Side Sleeping, Back Sleeping, Or Tummy Sleeping?
Is it safer for baby to sleep on his back or side? New Zealand studies show that SIDS is least likely to occur when babies sleep on their backs, and most likely when sleeping on their tummies. Sleeping on the side falls somewhere in between. This statistical difference is not enough that parents should avoid putting babies to sleep on their sides.
Sleeping on the back, however, is a more stable position than on the side. Many infants do not develop the desire or the motor capability to roll from back to tummy until around five or six months, when the risk of SIDS begins to diminish. Yet even newborns have the capability of rolling from side to back or side to tummy. While most babies less than six months who are put to sleep on their tummies or backs tend to stay there, many infants who are put down to sleep on their sides will change position, most of the time rolling onto their backs rather than onto their tummies. Yet the number of SIDS infants who rolled from their sides to the front position in the Avon study, led experts in England and New Zealand to suggest that the risk of SIDS for side-sleeping may be two times that of back-sleeping. (Once again, parents should be aware that these are purely statistical findings and of questionable meaning for individuals.) At present, most authorities agree that research only supports discouraging the front position, and that both side- and back-sleeping are safe alternatives.

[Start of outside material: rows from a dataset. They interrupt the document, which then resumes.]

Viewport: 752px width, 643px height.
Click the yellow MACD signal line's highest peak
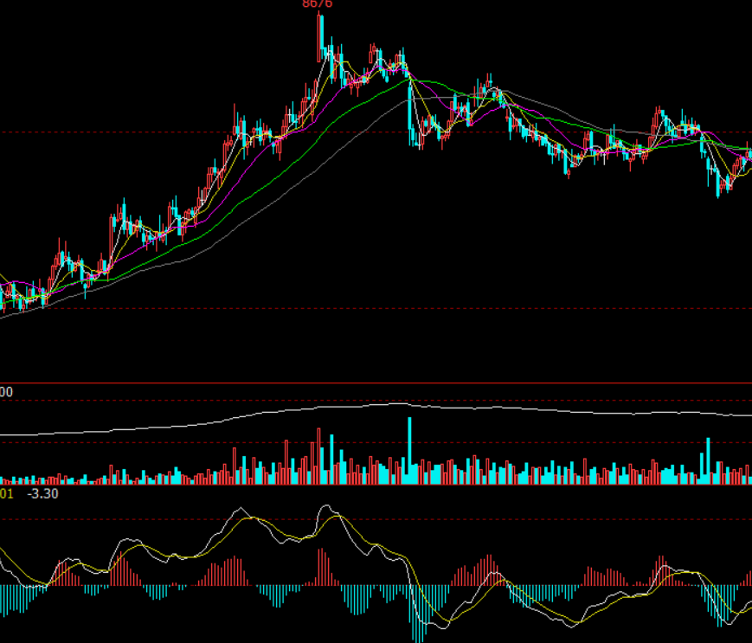click(336, 517)
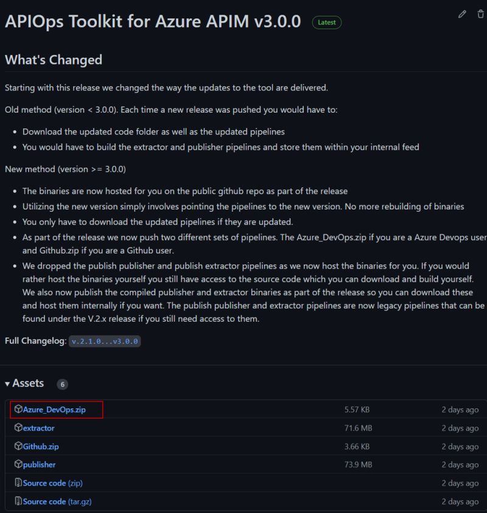Click the Latest release badge
The width and height of the screenshot is (487, 513).
[x=327, y=22]
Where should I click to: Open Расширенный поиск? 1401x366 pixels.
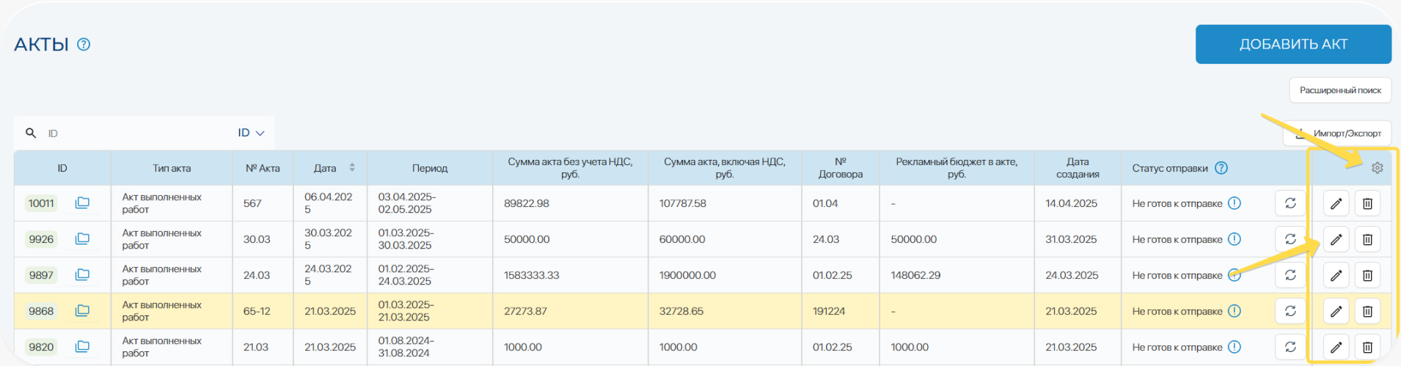(x=1339, y=90)
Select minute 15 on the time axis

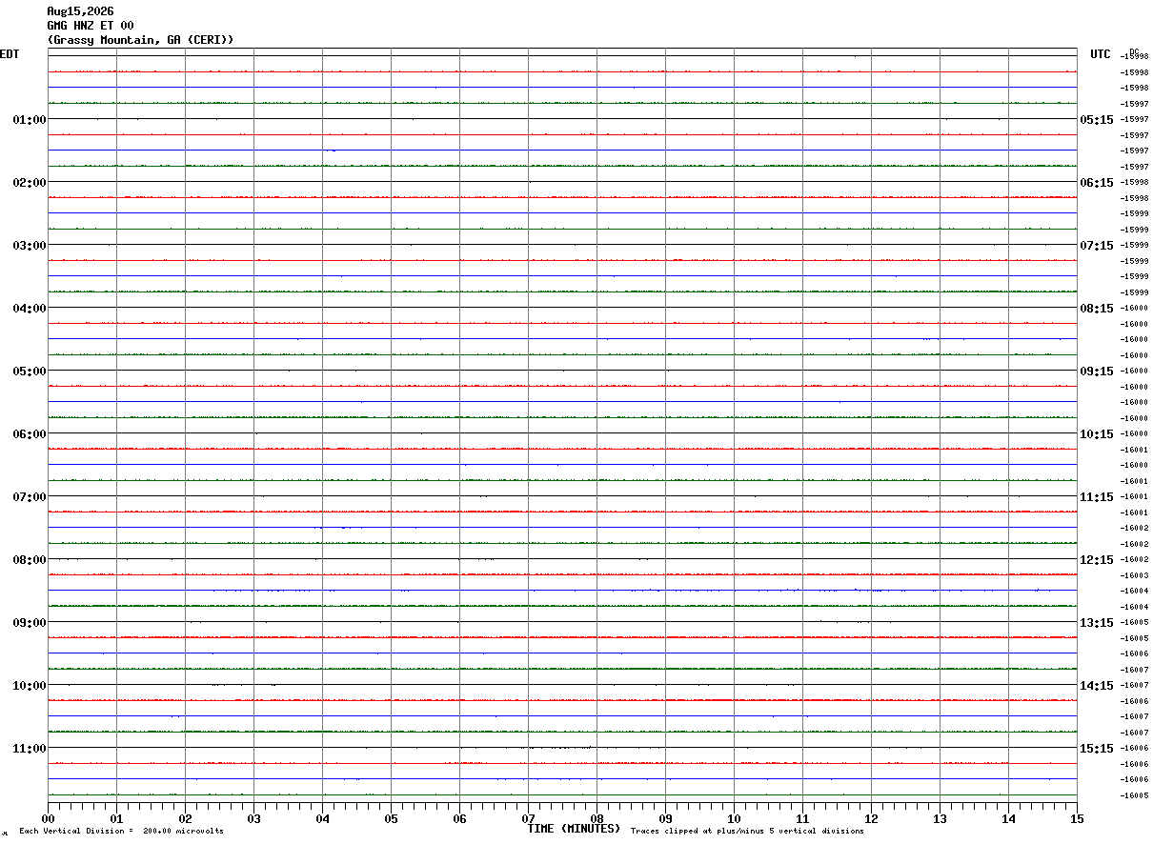(x=1077, y=818)
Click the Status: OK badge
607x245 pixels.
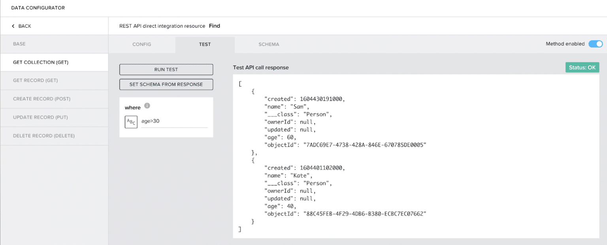[582, 68]
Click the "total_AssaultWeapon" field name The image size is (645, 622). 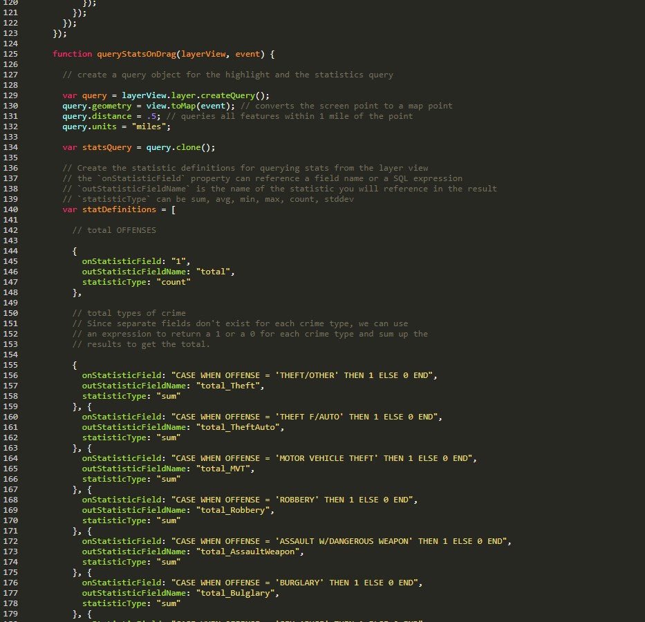(250, 552)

To lessen the chances of a side-sleeping baby rolling onto his tummy, stretch his underneath arm forward. This arm can act as a stabilizer to keep baby from rolling onto his tummy. If the baby’s arm stays closely tucked into his side, it will be easier for him to roll onto his tummy. Wedges to keep baby sleeping on his side are helpful, but never use just a back wedge. Rolling up a towel as a wedge between baby’s back and the bed may encourage baby to roll from side to stomach rather than from side to back. Be sure not to use props that totally restrain the infant’s movement. Freedom of breathing implies freedom to adjust body position as needed. I’m concerned that the multitude of commercial baby wedges may be more restrictive than necessary, and they have not been proven either safe or effective. For these reasons, SIDS organizations and researchers do not endorse these products. If you choose to use a wedge to keep baby on his side, it seems the most sensible to use a front wedge only, which allows baby to roll onto his back if desired.
If your baby is experiencing increased drool associated with teething, or mucous from a respiratory infection, the side position may help him handle it. The excess mucous is likely to collect in the lower cheek pocket or run out of the mouth rather than puddle in the back of the throat, as may occur when baby is sleeping on his back. So, if your back-sleeping teether is having difficulty clearing the mucous (evidenced by coughing, noisy breathing, and night-waking), try the side position.
Don’t over-bundle . Best not to restrain baby’s upper extremities. This allows baby to adjust himself to the safest position for breathing.
It is unlikely that the warning against front sleeping is just a passing fad. In view of what we know at this time, prudent parents should avoid placing their babies in the tummy-sleeping position for at least the first six months.